Common causes of SQL performance issues

  1. Not rightsizing your queries: We see both queries that fetch much more data than is needed and the use of many micro queries where a single larger one would be much more efficient.
     
  2. Do everything queries: An attempt is made to cover too much functionality in a single query.
     
  3. Poor indexing: Improper or inadequate indexing can lead to slow query performance as the database has to scan through large amounts of data. Over-indexing can cause updates and inserts to slow down significantly, because all those indexes need to be updated when the data changes.
     
  4. Inefficient SQL Queries: Poorly written queries that are not optimized for the database schema and structure can cause slow performance.
     
  5. Blocking Lockings : SQL transactions that lock records, pages or tables for extended periods of time severely affect other processes that need access to that data resulting in longer wait times. Locking records that are not going to be updated is a common mistake that causes long delays.
     
  6. Database fragmentation: As a result of frequent changes like adding or deleting rows in tables within the database without proper maintenance, fragmentation occurs leading to slower querying times due to increased I/O operations on disks.
     
  7. An inefficient data model. Data models that are theoretically more correct often lead to more complex, slower, queries.
     
  8. Lack of server resources: When queries are not optimized, they can require more resources than your server has available. Or require the wrong type of resources, such as reading large amount of data from disk instead of from memory.
     
  9. Bad statistics. Modern SQL databases optimize queries based on statistics of data and indexes. If the statistics are outdated or wrong, even a good SQL statement will have bad performance.

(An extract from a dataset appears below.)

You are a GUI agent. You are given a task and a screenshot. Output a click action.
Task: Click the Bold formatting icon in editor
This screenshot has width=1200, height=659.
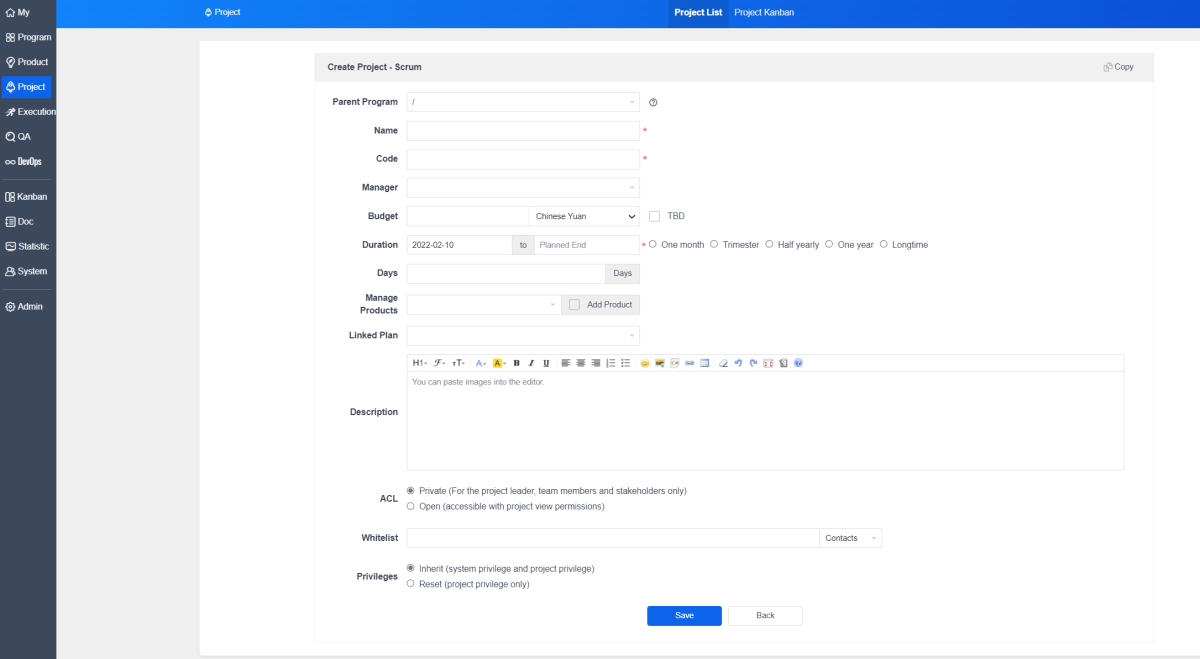[516, 363]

Techniques for identifying performance bottlenecks

Performance bottlenecks can significantly impact the overall performance of a system or application. Therefore, it's essential to identify and address them. Here are some techniques for identifying performance bottlenecks:

  1. Monitoring: Monitoring involves continuously collecting and analyzing performance metrics to identify potential bottlenecks. You should set up alerts to notify you when specific metrics exceed predefined thresholds, allowing you to quickly address potential performance issues.
     
  2. Profiling: Profiling is the process of analyzing the application's performance to identify where the performance bottlenecks are located in the code or SQL statements. It involves using a profiling tool to collect performance metrics such as CPU usage, memory usage, and network activity spent on specific functionality, such as a SQL statement. Once collected, you can analyze the data to identify where potential and already occurring bottlenecks are located.
     
  3. Creating execution plans. Profiling tells you which SQL statement is a bottleneck. An execution plan tells you why it is a bottleneck and how to fix it. 
     
  4. Load testing: Load testing involves simulating a representative peak workload on the system or application to identify performance bottlenecks under stress conditions. Load testing can help identify issues such as slow response times, CPU or memory overutilization, and database connection issues.
     
  5. Code reviews: Code reviews can help identify potential performance issues early in the development process. Developers can review the code for inefficient algorithms, unnecessary database queries, and other performance issues.
     
  6. Check and optimize your technical environment. Make sure you have at least implemented all best practices from the vendor.